For those who prefer a hotel to a villa or apartment, Cosmos recommends a stay on quiet, car free, carefree Lopud island, just an hour by boat from Dubrovnik. There’s a cute harbour and, on the other side of the island, a little over a mile’s walk away – a sandy beach. A week’s half-board at the four-diamond-rated La Fodia Sea Resort starts from £520 including flights. The hotel is right on the beach and offers a range of activities from canoeing to cycling.



If you thought Greece was the only spot for island-hopping in the Med, think again. Visitors rave about Croatia’s clear, blue waters, and there’s a real range of islands, including green Mljet, a national park, Korcula, home to exquisite Venetian architecture, Brac, where you’ll find one of Croatia’s best beaches, and chic Hvar, a favourite with celebrities and the glamorous yachting crowd.
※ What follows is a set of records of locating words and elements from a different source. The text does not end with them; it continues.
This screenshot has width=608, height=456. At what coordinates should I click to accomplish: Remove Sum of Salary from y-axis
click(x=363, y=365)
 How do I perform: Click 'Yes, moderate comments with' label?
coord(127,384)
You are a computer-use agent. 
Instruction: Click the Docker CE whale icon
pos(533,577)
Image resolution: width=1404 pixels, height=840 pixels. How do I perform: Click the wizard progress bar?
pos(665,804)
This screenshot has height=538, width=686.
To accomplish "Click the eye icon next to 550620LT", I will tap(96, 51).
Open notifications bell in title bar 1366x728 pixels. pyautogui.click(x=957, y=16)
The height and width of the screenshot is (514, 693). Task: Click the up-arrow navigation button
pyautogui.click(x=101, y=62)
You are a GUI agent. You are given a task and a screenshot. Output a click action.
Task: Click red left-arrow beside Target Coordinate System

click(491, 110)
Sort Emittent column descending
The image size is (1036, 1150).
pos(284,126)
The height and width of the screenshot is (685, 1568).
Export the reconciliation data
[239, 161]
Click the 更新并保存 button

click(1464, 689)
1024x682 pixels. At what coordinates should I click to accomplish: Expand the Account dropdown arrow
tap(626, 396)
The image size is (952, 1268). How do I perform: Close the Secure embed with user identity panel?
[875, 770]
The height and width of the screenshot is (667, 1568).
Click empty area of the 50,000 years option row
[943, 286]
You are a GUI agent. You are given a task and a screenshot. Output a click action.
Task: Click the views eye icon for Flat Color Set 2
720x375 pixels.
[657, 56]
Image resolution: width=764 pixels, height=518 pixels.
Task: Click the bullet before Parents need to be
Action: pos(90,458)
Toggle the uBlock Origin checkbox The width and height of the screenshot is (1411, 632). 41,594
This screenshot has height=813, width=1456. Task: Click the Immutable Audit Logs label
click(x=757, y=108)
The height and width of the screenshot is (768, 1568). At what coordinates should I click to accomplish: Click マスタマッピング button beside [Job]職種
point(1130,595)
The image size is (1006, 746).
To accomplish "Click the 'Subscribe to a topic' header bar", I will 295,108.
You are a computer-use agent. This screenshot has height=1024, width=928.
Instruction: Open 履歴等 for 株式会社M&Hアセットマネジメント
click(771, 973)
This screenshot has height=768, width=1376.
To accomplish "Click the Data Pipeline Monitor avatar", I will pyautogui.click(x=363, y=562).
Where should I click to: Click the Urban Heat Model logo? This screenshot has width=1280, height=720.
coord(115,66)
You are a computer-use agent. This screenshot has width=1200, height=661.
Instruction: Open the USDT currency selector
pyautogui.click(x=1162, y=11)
These Dalmatian coast islands, easily accessed from Dubrovnik and Split, are the most popular for hopping.

Couples will love the intimacy of a small ship cruise, with lazy days spent sunbathing on deck, swimming from the ship in secluded bays and stopping off for sightseeing and cafe culture on the islands. The Princess Aloha is a new ship this year, with 19 cabins, a spacious sun deck, covered dining terrace and swimming platform.

Anatolian Sky, which started selling Croatia this year, offers two seven-night itineraries out of Dubrovnik, with prices in October starting from £1,349 including half-board accommodation, flights from Gatwick and transfers. Anatolian Sky managing director Akin Koc says: “We have seen an excellent response to our Adriatic cruising programme and plan to add more high-quality boats for next year.”

Some islands are closely grouped, so even travelling by ferry isn’t an uncomfortable option. Intrepid Travel offers a seven-night small group tour from Dubrovnik to Split via the islands of Hvar and Korcula by ferry, overnighting in small hotels and guesthouses, from £795 excluding flights.

Explore’s Cycle and Cruise Croatia suits active couples, with seven nights on board a traditional wooden ‘oldtimer’ boat and the days spent exploring islands including Mljet and Korcula on two wheels. Tours depart in June and September, and prices start from £1,284, including flights, accommodation, meals, bike hire and the services of a tour leader and boat crew. The tour is graded as easy and covers just 66 miles over six days, so there’s no need to be Bradley Wiggins.

For those who are more Ben Ainsley than Bradley, book a berth on Intrepid Travel’s seven-day Sail Croatia. There’s an experienced skipper on board, but guests can help if they want, so it’s ideal for those who want to get a taste of what it’s like to sail a yacht without the expense or commitment of chartering their own boat. Prices start from £740 excluding flights, but including accommodation in a twin-berth cabin (there’s a maximum of eight passengers), snorkelling equipment and excursions on land.